▶ [Stored records]
_ _ _ _ _ _ _

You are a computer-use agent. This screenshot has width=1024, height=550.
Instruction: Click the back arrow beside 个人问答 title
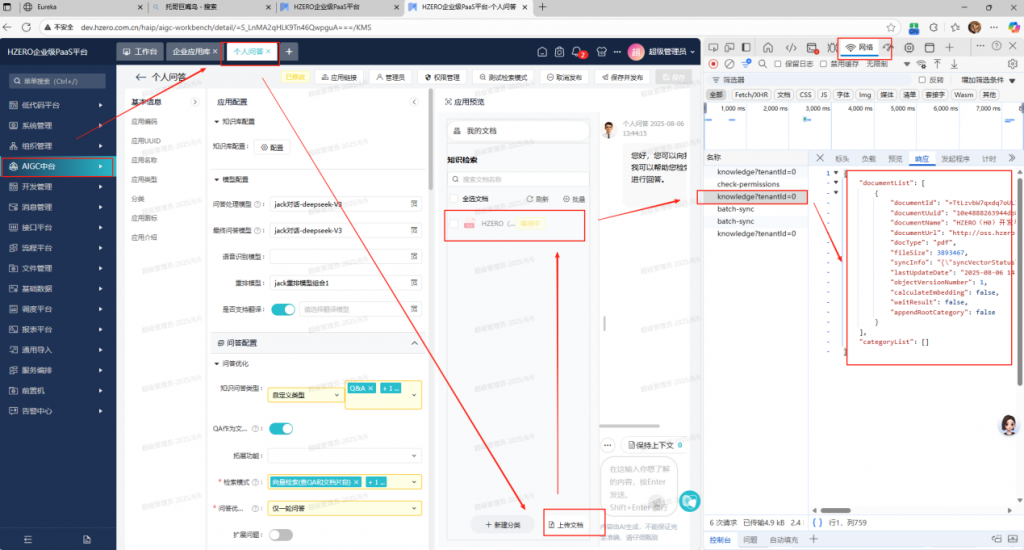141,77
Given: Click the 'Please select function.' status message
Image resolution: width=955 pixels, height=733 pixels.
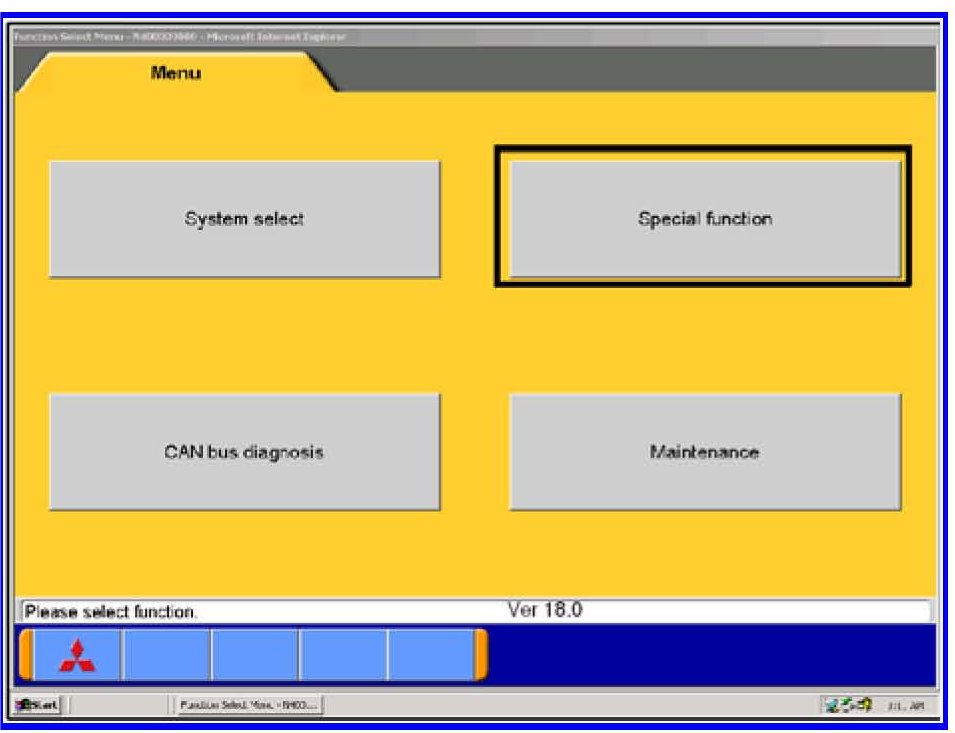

_ _ _ _ _ _ _

▶ [What this task involves] Hand back the records above exactly, leaving out every picture.

▶ [Your response]
You are a computer-use agent. This screenshot has width=1024, height=550.
Instruction: Click the back arrow beside 个人问答 title
141,77
Given: Click the 'Please select function.' status message
Image resolution: width=955 pixels, height=733 pixels.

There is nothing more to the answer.